For this reason, we only test the end state of animations. Manual testing should be sufficient to reveal flaws in the en-route animation visuals. In a worst-case failure case, as long as the end state is correct, usability will not be affected - animations might just look a bit off until the UI elements settle to their proper positions.
Waiting for Animations to End
Testing any kind of animation can be tricky, since animations need to run on the main thread, and they’re asynchronous - the test has to wait for the animation to finish before we can assert anything about its end state. For normal animations, we can invoke skipToEnd to avoid waiting. While this method is available for SpringAnimation, it’s not available for FlingAnimation since its end state is not initially known. A FlingAnimation’s ‘end’ is when the friction simulation reports that motion has slowed to an invisible level. For this reason, we have to actually run the physics animations.

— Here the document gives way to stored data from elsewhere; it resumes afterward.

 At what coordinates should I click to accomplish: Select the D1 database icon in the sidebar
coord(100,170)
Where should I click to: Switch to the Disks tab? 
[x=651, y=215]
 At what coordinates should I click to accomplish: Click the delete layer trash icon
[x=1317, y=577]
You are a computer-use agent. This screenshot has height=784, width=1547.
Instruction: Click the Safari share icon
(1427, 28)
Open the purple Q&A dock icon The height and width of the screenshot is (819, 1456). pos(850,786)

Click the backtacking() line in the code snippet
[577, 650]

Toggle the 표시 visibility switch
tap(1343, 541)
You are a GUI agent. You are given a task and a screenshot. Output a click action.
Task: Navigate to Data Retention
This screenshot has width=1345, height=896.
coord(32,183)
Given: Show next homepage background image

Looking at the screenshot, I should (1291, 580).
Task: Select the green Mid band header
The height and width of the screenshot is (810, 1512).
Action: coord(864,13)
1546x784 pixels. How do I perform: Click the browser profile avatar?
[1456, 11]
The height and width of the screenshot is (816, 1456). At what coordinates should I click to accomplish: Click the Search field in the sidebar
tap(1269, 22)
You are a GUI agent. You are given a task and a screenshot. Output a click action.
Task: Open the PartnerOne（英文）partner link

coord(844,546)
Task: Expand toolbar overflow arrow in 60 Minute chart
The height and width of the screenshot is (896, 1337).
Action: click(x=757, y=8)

To accommodate this, all tests of the layout itself, as well as any animation controller subclasses, use PhysicsAnimationLayoutTestCase. The layout provided to controllers by the test case is a TestablePhysicsAnimationLayout, a subclass of PhysicsAnimationLayout whose animation-related methods have been overridden to force them to run on the main thread via a Handler. Animations will simply crash if they’re called directly from the test thread, so this is important.
The test case also provides waitForPropertyAnimations
, which uses a CountDownLatch to wait for all animations on a given property to complete before continuing the test. This works since the test is not running on the same thread as the animation, so a blocking call to latch.await()
does not affect the animations’ progress. The latch is initialized with a count equal to the number of properties we’re listening to. We then add end listeners to the layout for each property, which call latch.countDown()
. Once all of the properties’ animations have completed, the latch count reaches zero and the test’s call to await()
returns, with the animations complete.